Nothing could be more appropriate than the terms in which the noble Earl denounced such conduct, or the way in which it was denounced by Sir Henry Norman in the passage from his letter which the noble Earl quoted. Of course, it is the case that sometimes people suffer from the want of discretion and the excess of zeal of their political adherents, and I have no doubt that the words which have been spoken by the noble Earl to-night will have a salutary effect out of doors and will be attended to by some of those who have been responsible for the occurrences which we so much deplore. I venture to think that it is beyond all doubt the duty of both political parties to do what they can to put an end to proceedings of this kind, and perhaps I may say that, at this moment, we, as the weaker political party of the two, have a special right to claim that nothing should be left undone in order to relieve those who desire to make their opinions known in the country from such molestation as they have lately undergone.

I say this because it seems to me that we are living in times when our opportunities of making our feelings known to our fellow-countrymen are becoming more and more limited. Those opportunities are of two kinds—they are Parliamentary and they are extra-Parliamentary. Our Parliamentary opportunities, so far as the other House of Parliament is concerned, are becoming daily more restricted. You have Bills like the two great Bills which are at this moment before the House—I mean the Irish Land Bill and the Housing and Town Planning Bill—brought before Parliament under circumstances which render their adequate discussion quite impossible. The noble Earl himself went very near admitting that the other evening. The whole of the Com- mittee stage of the Irish Land Bill was dealt with in eight days, four of which days were Fridays, days which are not very propitious to full debate.
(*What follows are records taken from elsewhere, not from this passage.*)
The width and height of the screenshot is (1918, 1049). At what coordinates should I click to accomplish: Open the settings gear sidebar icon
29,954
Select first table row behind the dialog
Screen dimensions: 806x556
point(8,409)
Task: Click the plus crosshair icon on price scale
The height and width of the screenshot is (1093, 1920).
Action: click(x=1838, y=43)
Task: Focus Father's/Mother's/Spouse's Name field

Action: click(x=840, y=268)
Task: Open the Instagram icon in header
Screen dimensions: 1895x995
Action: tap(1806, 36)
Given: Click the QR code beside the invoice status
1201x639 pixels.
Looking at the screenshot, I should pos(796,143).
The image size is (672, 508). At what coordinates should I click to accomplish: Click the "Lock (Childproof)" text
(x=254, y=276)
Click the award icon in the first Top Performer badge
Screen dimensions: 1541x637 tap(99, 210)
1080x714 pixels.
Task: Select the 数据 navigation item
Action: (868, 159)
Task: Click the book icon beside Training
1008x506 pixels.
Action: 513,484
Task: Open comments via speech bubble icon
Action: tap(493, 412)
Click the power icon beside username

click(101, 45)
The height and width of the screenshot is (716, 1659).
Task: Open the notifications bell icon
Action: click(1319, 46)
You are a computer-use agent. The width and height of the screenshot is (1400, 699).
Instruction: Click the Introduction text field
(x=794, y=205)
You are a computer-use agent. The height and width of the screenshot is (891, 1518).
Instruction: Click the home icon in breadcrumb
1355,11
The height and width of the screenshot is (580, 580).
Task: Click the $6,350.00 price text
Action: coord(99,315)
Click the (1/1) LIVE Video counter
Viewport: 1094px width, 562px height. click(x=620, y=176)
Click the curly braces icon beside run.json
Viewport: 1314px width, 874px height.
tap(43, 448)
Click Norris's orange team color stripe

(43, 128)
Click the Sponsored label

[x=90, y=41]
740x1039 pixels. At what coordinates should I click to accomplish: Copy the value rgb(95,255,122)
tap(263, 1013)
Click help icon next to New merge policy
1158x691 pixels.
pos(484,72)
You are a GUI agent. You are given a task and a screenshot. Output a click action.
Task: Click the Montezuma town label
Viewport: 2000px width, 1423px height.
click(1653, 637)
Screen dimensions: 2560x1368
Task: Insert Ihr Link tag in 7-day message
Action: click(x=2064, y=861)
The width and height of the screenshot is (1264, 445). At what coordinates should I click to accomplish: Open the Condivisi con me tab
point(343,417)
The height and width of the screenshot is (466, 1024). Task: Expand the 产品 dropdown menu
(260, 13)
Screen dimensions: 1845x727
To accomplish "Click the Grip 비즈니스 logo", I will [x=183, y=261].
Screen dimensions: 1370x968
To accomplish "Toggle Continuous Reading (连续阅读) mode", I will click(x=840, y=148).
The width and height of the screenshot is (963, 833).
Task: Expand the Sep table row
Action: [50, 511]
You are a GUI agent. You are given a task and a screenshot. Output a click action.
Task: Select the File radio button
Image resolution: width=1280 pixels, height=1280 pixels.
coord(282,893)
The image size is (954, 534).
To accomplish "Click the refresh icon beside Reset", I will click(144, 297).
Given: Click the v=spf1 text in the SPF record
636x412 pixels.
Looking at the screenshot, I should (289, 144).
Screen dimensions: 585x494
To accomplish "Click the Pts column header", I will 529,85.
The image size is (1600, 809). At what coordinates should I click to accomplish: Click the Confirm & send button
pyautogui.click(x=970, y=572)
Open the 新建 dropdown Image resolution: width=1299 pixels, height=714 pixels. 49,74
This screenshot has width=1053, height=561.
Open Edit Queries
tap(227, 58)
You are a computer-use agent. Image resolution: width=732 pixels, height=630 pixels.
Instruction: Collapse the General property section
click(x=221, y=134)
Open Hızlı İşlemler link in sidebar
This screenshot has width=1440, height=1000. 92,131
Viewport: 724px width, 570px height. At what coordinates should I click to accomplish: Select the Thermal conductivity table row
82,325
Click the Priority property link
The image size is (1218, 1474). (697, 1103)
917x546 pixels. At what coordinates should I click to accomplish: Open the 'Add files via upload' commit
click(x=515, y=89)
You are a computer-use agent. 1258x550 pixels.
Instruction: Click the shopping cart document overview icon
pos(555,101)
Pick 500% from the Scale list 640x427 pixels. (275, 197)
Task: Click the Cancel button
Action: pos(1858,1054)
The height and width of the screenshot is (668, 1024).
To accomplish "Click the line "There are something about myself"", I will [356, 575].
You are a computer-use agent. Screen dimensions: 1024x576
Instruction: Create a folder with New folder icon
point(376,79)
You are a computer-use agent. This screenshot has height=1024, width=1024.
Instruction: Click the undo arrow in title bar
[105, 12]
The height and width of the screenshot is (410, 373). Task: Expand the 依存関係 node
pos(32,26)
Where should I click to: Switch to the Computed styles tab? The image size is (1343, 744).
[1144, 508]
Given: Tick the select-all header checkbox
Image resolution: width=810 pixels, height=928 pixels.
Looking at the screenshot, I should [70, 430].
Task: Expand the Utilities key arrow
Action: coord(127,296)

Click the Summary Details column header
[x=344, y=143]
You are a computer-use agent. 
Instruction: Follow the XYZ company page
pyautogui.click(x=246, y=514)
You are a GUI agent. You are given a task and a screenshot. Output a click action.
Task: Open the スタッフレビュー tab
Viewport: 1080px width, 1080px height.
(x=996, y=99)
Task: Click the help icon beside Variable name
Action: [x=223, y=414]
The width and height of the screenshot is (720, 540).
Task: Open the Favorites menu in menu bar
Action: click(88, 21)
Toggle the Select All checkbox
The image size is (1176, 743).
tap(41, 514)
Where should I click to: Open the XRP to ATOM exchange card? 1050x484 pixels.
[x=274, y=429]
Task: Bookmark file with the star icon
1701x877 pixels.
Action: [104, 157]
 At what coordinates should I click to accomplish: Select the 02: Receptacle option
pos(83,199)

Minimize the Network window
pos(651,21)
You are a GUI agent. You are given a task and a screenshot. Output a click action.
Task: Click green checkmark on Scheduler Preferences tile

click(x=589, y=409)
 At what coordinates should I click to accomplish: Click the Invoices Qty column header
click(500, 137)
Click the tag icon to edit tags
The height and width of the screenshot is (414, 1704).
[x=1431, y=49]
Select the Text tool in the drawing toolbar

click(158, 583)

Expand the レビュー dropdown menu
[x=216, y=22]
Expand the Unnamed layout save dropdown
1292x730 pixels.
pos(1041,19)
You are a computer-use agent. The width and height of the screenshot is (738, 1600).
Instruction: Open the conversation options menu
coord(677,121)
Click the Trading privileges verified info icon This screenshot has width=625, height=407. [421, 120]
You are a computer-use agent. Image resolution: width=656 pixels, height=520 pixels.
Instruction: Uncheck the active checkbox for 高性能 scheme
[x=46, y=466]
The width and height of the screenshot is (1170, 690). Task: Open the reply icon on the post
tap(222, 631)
Then when we come to this House we find that our work reaches us at the very end of the session, when it is notoriously difficult for us to find sufficient time to get through the business that lies before us for transaction. Therefore, my Lords, those being the limitations upon our Parliamentary opportunities, it seems to me doubly necessary—and I think the noble Earl who brought this matter forward had that feeling strongly in his mind—that our opportunities for extra-Parliamentary discussion should be as full and uninterrupted as possible. For that reason I am extremely glad that we have had this short conversation, which I think goes to show that there is no difference between those who sit on that side of the Table and those who sit on this side of it in their detestation of the kind of tactics which deprive our political controversies of that element of fair play and mutual consideration which has been the pride of our political life in this country.